A W-2 employer or work training provider who is found to have violated any of the nondisplacement provisions may be subject to termination of existing W-2 or other work training agreements with the department or its contractors, termination of grants from the department or its contractors and disqualification for future grants, and disqualification for future work training agreements with the department or its contractors.
No employer or W-2 work training provider may retaliate against an employee, employee's representative, or witness who initiates or participates in the grievance procedure.
Summary of analytical methodology used to develop the proposed rule. The grievance procedure adopted for employment displacement by W-2 participants is similar to the grievance procedure that the Department developed for complaints of employment displacement by participants in employment and training programs funded by grants under the federal Workforce Investment Act (WIA) and Welfare to Work. (The Welfare to Work program no longer exists.)
The grievance procedure was developed to comply with federal WIA and Welfare to Work regulations at 20 CFR 667.600 and 20 CFR 645.270. The preamble to the TANF regulations recommends that states use one set of grievance procedures for the TANF and Welfare to Work programs, 64 Federal Register 17797 (April 12, 1999). Although the Welfare to Work program no longer exists, the proposed rule allows for a common grievance procedure and a common complaint coordinator for complaints of employment displacement by participants in employment and training programs funded by grants under WIA and W-2.

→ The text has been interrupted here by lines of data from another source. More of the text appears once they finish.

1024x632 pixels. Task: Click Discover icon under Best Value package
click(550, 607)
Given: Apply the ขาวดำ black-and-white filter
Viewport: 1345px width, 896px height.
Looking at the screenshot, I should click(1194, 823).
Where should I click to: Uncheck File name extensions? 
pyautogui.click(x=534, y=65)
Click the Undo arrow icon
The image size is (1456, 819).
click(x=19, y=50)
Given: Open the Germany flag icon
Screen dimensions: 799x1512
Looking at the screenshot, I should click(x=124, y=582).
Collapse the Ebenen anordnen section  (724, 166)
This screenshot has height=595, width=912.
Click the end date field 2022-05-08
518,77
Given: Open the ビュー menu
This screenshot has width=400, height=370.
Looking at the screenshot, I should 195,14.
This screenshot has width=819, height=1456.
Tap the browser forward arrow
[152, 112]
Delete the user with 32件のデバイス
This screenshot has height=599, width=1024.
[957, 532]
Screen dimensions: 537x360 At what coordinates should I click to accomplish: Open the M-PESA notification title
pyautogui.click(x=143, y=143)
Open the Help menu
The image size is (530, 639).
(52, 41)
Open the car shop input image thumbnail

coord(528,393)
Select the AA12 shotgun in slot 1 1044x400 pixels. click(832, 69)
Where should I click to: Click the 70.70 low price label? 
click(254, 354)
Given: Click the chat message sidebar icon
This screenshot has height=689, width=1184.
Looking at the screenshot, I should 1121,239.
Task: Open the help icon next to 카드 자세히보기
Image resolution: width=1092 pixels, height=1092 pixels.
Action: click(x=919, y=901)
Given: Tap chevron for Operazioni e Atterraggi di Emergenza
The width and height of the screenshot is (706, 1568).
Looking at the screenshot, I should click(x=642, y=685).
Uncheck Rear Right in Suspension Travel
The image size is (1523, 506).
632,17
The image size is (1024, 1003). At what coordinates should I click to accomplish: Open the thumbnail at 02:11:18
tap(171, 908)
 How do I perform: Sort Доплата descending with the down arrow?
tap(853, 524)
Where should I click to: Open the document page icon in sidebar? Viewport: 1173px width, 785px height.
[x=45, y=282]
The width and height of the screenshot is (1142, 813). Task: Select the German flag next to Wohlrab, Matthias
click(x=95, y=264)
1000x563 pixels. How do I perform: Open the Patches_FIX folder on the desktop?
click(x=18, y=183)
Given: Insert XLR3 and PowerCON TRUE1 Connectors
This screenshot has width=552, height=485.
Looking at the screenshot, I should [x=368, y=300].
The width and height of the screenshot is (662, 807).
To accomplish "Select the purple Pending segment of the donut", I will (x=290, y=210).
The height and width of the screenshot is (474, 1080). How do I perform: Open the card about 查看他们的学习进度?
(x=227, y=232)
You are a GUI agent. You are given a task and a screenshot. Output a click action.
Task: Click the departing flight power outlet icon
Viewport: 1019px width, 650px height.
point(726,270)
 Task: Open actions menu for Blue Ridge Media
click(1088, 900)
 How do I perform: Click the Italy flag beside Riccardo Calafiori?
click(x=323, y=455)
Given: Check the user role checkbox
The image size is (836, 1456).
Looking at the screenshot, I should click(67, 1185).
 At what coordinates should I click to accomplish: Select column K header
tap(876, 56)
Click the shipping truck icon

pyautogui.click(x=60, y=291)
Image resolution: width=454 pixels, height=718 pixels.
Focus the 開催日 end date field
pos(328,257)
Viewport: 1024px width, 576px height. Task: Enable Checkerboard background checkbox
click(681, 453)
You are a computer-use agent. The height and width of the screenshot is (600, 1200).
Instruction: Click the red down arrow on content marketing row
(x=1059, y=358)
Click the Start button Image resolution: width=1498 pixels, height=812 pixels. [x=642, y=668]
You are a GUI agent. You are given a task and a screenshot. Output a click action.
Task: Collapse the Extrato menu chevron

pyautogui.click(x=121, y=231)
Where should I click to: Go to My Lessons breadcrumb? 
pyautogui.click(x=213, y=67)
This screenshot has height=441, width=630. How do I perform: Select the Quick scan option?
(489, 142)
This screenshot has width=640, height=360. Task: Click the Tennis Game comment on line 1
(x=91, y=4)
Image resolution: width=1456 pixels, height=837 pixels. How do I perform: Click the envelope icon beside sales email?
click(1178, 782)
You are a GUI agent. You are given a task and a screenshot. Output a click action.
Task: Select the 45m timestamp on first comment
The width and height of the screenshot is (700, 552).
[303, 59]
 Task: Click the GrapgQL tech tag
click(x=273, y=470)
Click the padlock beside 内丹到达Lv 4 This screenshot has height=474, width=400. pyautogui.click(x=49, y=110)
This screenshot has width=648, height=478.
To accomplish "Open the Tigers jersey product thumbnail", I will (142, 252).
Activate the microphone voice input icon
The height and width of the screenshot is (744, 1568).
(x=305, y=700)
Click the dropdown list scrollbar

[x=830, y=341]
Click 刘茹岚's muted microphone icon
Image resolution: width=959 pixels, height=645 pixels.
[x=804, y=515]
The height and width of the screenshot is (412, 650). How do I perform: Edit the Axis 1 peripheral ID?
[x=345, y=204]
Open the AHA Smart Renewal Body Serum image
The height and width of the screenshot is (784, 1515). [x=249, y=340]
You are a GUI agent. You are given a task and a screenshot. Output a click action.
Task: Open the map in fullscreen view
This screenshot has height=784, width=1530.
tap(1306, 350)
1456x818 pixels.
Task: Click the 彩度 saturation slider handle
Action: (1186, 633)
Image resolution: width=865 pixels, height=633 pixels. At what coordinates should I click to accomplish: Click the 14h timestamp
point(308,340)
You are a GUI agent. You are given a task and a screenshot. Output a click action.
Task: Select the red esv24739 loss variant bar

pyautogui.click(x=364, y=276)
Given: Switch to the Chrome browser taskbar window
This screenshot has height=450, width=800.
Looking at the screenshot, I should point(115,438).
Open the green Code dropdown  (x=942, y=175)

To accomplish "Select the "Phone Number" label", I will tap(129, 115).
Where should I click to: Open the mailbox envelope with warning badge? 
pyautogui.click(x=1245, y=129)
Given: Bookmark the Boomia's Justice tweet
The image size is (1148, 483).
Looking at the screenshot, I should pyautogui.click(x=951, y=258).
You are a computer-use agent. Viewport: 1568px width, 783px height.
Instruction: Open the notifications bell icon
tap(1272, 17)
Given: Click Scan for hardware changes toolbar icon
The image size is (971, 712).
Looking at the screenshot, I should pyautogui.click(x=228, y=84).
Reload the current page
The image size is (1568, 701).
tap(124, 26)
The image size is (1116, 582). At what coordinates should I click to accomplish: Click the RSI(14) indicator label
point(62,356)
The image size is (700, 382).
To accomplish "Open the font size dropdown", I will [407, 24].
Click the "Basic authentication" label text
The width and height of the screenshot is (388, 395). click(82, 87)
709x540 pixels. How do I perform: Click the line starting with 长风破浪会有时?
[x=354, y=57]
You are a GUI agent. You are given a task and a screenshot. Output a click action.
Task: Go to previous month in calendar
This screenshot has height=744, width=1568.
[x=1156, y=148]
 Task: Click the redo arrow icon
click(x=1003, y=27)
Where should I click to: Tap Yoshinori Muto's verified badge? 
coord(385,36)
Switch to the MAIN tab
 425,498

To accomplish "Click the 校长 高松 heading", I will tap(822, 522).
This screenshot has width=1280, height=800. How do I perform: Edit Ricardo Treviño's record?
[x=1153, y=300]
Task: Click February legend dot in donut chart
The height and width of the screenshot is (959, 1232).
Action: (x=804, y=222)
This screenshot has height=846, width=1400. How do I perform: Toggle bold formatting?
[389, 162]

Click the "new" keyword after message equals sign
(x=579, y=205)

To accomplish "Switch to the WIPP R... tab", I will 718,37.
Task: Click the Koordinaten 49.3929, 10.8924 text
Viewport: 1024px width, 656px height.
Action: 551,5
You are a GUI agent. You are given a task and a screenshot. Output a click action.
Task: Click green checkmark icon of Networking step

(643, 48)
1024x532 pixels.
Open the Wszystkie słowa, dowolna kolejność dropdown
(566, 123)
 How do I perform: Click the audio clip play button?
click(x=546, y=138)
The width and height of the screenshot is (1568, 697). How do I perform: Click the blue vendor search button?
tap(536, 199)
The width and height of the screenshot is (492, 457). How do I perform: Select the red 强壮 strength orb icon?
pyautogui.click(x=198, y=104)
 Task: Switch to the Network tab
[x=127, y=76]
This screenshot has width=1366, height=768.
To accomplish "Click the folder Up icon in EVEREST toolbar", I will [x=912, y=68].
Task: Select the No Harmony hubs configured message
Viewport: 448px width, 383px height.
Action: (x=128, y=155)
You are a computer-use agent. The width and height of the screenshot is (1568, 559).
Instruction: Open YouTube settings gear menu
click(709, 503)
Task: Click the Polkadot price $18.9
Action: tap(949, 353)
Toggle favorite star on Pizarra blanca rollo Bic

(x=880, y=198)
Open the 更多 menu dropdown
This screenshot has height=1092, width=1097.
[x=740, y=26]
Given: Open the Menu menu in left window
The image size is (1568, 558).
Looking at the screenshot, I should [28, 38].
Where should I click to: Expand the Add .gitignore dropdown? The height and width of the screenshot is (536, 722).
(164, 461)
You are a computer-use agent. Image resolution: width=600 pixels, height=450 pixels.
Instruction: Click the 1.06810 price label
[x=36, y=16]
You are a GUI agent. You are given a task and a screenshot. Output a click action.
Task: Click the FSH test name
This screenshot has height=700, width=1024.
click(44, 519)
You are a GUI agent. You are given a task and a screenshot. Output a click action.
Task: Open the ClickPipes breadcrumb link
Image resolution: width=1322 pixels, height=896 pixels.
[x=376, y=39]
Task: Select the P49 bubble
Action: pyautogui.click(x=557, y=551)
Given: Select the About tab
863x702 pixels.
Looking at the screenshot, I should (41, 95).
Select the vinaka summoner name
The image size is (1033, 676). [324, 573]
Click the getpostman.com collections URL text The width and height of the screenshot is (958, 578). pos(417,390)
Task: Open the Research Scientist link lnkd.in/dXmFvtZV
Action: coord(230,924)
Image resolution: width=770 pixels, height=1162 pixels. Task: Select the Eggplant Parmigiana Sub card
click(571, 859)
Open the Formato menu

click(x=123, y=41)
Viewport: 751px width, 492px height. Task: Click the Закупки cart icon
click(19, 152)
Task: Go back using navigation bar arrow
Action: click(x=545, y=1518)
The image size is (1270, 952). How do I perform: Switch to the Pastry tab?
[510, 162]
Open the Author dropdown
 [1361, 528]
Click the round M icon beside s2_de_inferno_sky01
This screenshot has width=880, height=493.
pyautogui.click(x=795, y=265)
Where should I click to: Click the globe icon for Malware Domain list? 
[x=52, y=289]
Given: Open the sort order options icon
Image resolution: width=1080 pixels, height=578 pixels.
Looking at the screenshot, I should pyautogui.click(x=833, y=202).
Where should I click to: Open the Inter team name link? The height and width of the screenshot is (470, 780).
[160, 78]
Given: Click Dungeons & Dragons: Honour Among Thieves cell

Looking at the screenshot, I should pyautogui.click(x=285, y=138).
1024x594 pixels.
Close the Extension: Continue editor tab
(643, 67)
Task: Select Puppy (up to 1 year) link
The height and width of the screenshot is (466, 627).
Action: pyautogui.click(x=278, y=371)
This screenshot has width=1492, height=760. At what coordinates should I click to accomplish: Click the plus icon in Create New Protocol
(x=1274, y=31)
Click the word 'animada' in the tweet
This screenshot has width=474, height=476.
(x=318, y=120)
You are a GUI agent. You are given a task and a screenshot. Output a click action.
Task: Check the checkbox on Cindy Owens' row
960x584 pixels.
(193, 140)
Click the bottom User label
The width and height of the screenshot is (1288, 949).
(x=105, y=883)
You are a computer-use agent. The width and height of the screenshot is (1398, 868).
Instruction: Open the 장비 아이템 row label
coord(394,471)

Comparison with rules in adjacent states. Iowa. A complaint must be filed within one year with the program contractee. The contractee attempts to reach an informal resolution of the complaint. If informal resolution is not possible, a complainant may file a written appeal with the Department. The appeal procedures generally used for Department disputes are followed.
Illinois. A complaint may be filed with the Department. The Department holds an in-person conference to receive documents and statements and issues a decision.
Michigan. All complaints utilizing Michigan Department of Career Development/Office of Workforce Development funding sources follow the same complaint procedure. The complaint procedure is found in the WIA state plan.
Local agencies must make provisions for informal means to resolve complaints before they become grievances. If there is no informal resolution, the local agency conducts a hearing and issues a decision no later than 60 days from the date the grievance was filed. A grievance may be appealed to the Department and the Department may conduct a hearing. A decision is issued no later than 30 days after the filing of the appeal.
Minnesota. Minnesota has a state statute that applies to nondisplacement in union workplaces. They do not appear to have developed a grievance procedure that applies to all workplaces with a TANF-subsidized individual.
Anticipated costs incurred by private sector. There will be no significant fiscal effect on the private sector.
Effect on small business. The rule will affect privately-run W-2 agencies and small businesses that have a W-2 participant at their work site. The rule will not have a significant economic impact on a substantial number of small businesses.
Analysis and supporting documentation used to determine effect on small business. The rule merely outlines a procedure for resolving complaints. The grievance procedure is not expected to be used often.